A Special Luncheon Menu
Fish Souffle
Garlic Buttered French Bread
Cabbage Salad
Macaroon Pineapple Pudding
Fish Souffle
3 T. butter
3 T. flour
1/4 t. salt
1/4 t. pepper
1/4 t. paprika
1 1/2 c. milk
3 eggs
1 c. tuna fish, crab meat or other cooked fish
Melt butter, add flour and seasonings and cook until frothy. Add milk and bring to boiling point. Pour onto slightly beaten egg yolks. Add fish and fold in stiffly beaten whites. Pour into greased casserold dish. Bake at 375 degrees 30 to 35 minutes.
Garlic French Bread
1 loaf French bread
1/2 c. butter
1 clove garlic, cut in half
1/4 t. dried savory
1/4 paprika
1/2 t. celery seed
1/2 t. dried thyme
Dash cayene
Cut bread into slices on the diagonal, being careful not to cut all the way through. Cream butter, add garlic and seasonings, let stand 15 minutes. Remove garlic. Spread one side of each slice of bread. Wrap in aluminum foil, place on baking sheet and bake at 400 degrees for 10 to 15 minutes. SERVE HOT.
Cabbage Salad
3 c. shredded cabbage
1/4 c. chopped pimiento
1/4 c. chopped green pepper
1 T. minced onion
1/2 t. salt
1/2 c. mayonnaise
Combine all ingredients, toss lightly with a fork. Serve immediately.

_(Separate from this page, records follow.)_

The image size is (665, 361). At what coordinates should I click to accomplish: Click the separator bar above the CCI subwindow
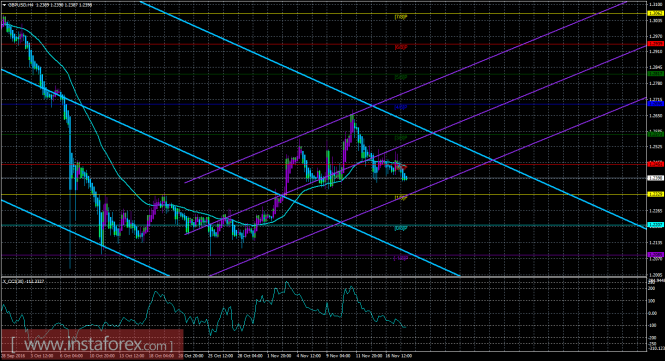coord(323,277)
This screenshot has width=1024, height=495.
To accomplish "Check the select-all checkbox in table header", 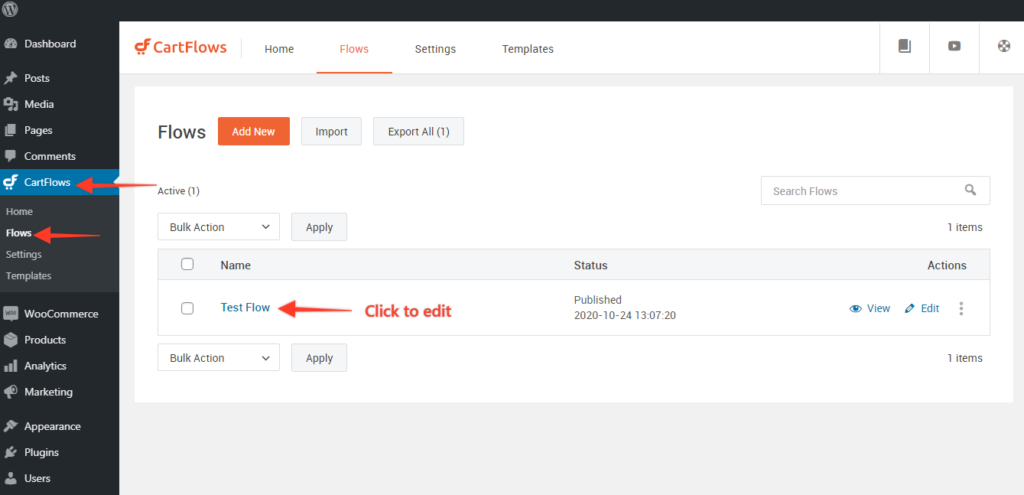I will pyautogui.click(x=187, y=264).
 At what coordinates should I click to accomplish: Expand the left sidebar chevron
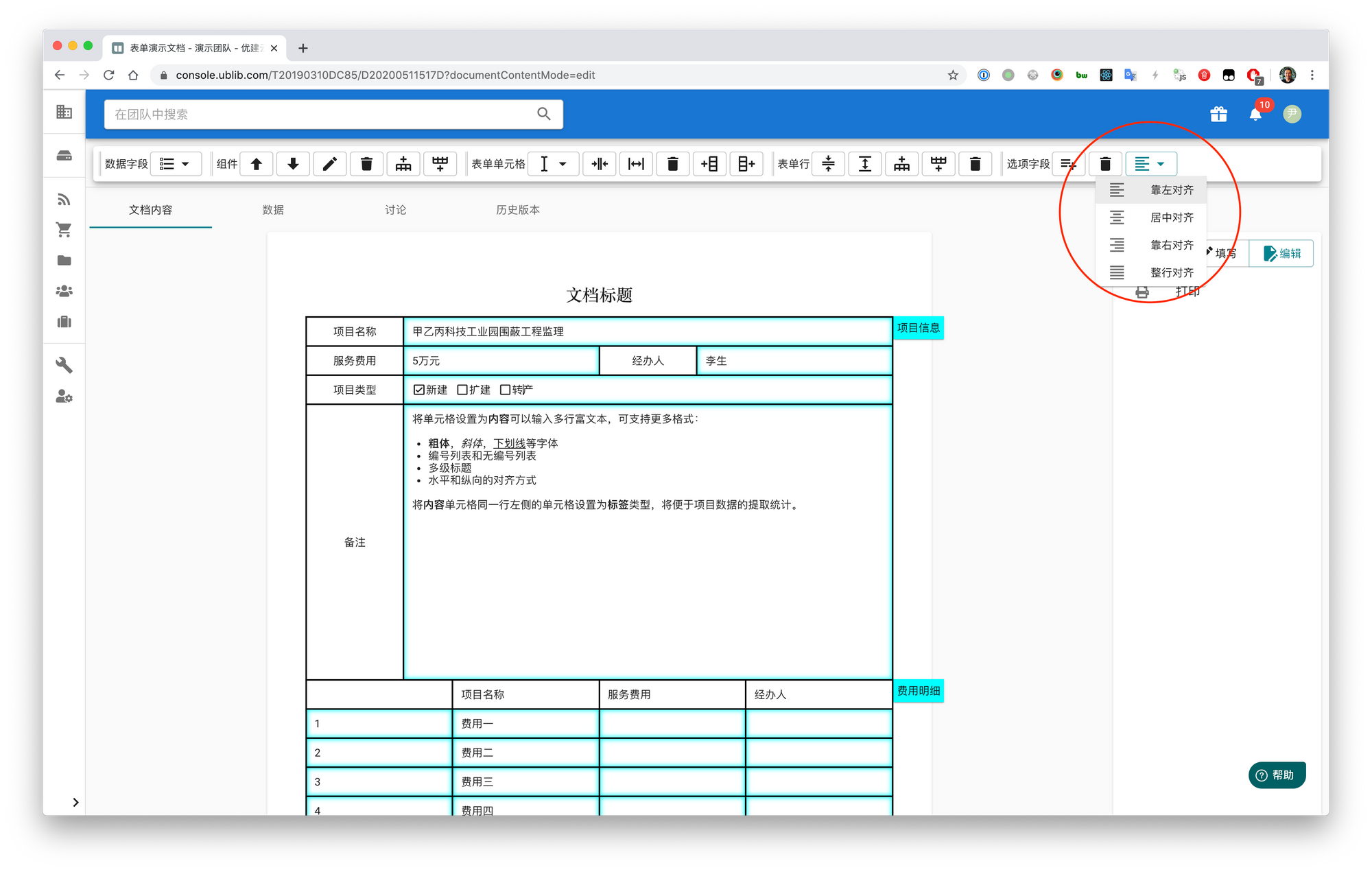tap(75, 802)
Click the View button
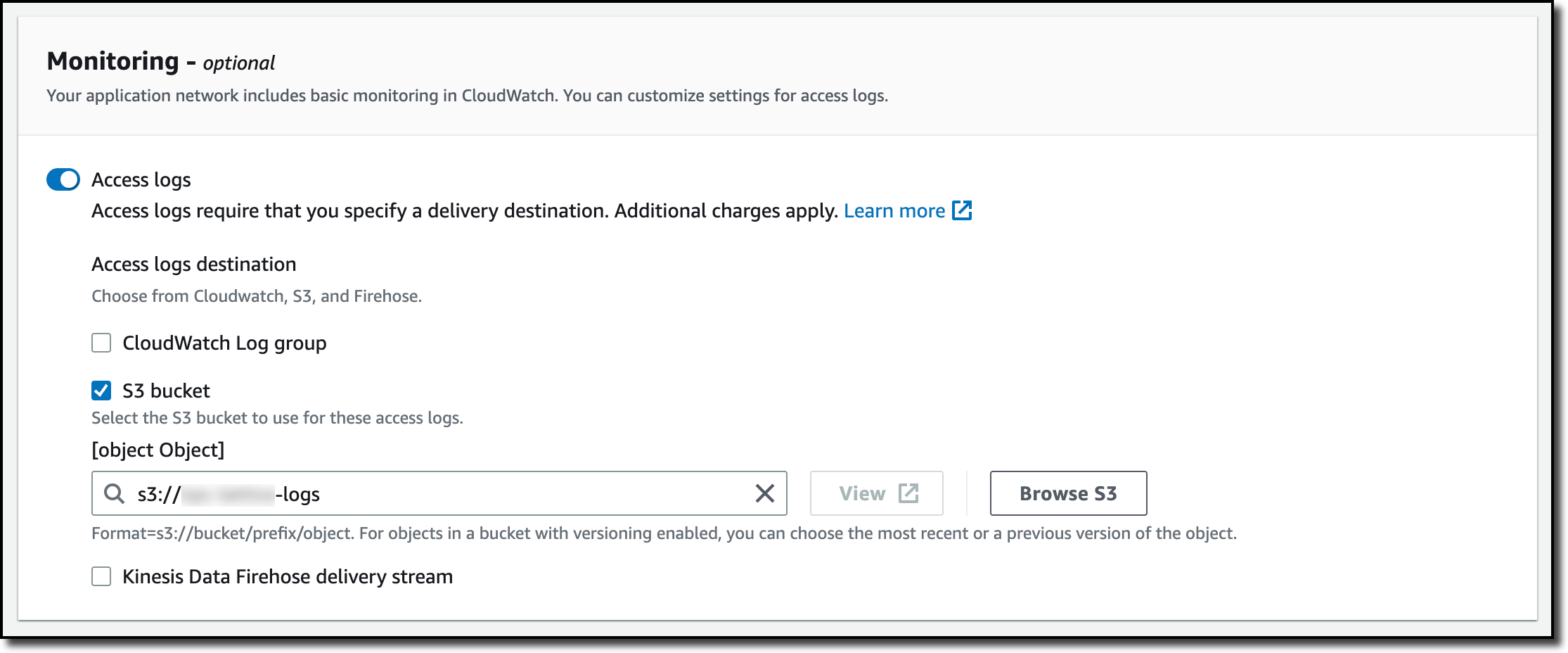Screen dimensions: 1568x653 click(876, 493)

Macaroon Pineapple Pudding
"Milk puddings help you to get your milk quota."
1 pint milk
1 t. salt
1/2 c. powdered sugar
1 T. unflavored gelatin
2 T. cold water
1/2 c. drained crushed pineapple
1/2 c. cut drained maraschino cherries
3 eggs, separated
1/2 t. almond flavoring
1 1/2 c. macaroon crunch
1/2 pint whipping cream
2 T. powdered sugar
Beat egg yolks; add 1/2 c. powdered sugar and salt. Scald milk, add to egg yolk mixture carefully and cook over medium heat until mixture coats a spoon. Dissolve gelatin in cold water and add to custard. Stir thoroughly. Add almond flavoring and macaroon crunch. Beat egg whites until stiff and add to mixture, stirring well. Cool. Whip cream and add 2 T. powdered sugar. Add to pudding with crushed pineapple and cherries. Stir occasionally during the time it is setting. Garnish with whipped cream.